Task input:
* * *
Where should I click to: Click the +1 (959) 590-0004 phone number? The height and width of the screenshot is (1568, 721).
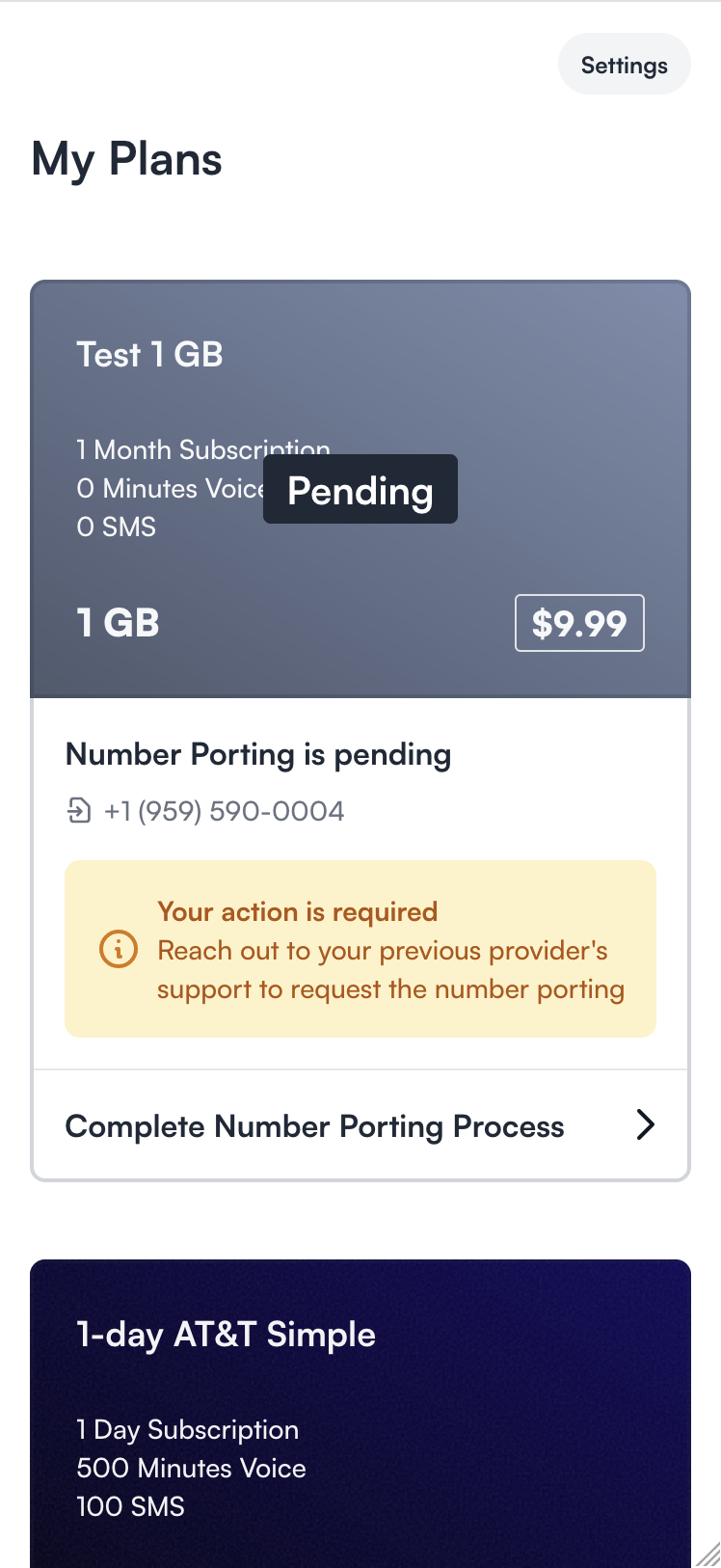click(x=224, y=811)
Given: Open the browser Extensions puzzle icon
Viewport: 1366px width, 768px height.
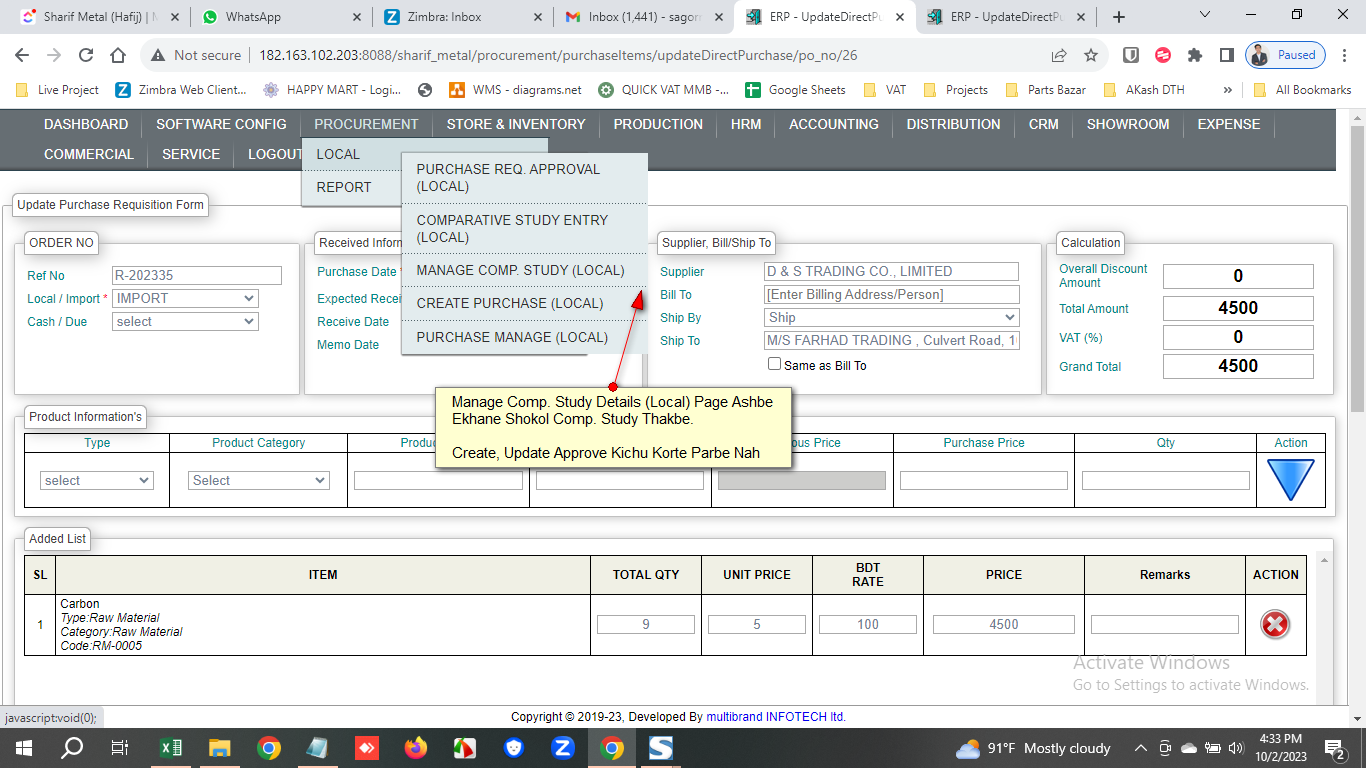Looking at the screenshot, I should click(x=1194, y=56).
* * *
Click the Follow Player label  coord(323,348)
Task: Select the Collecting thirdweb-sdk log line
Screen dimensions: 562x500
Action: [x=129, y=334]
* * *
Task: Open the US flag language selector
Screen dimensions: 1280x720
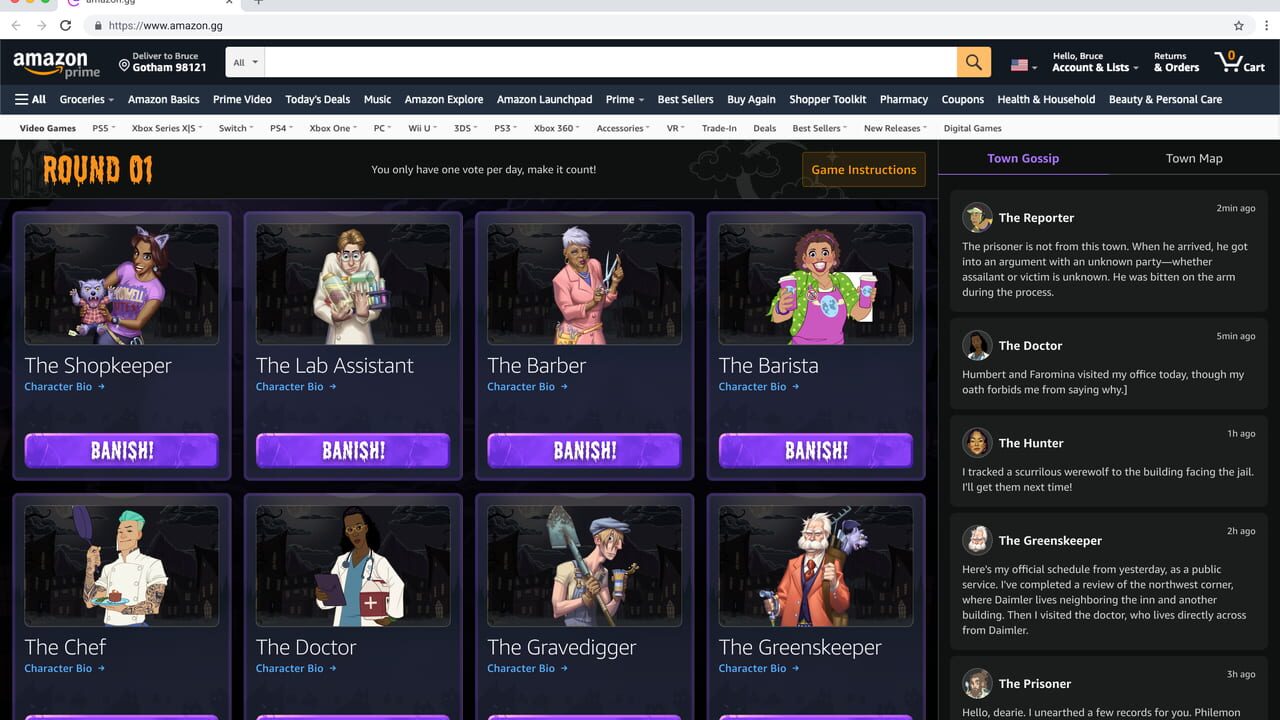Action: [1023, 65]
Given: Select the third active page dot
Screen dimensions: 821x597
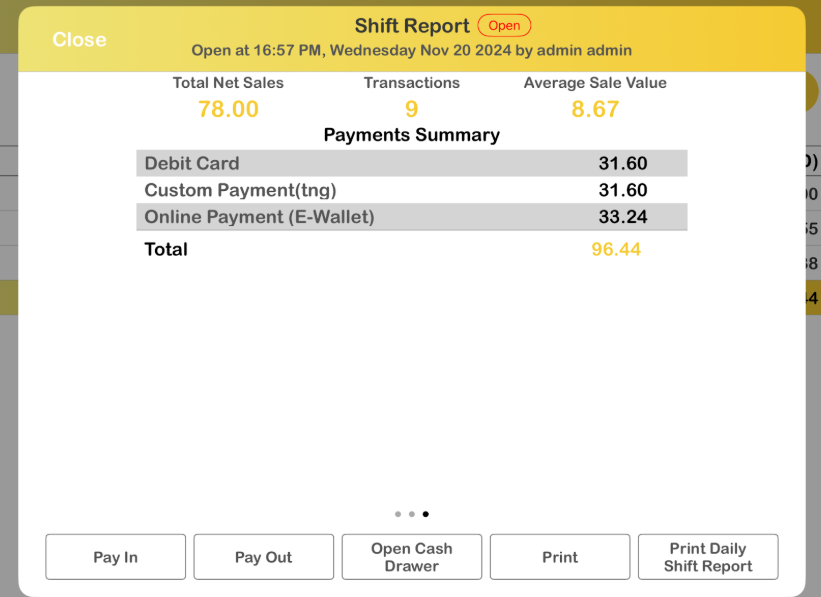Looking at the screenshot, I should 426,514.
* * *
When a line in the data above contains the string "Given", copy that line.

Answer box:
Given: Open the browser Extensions puzzle icon
Given: Select the third active page dot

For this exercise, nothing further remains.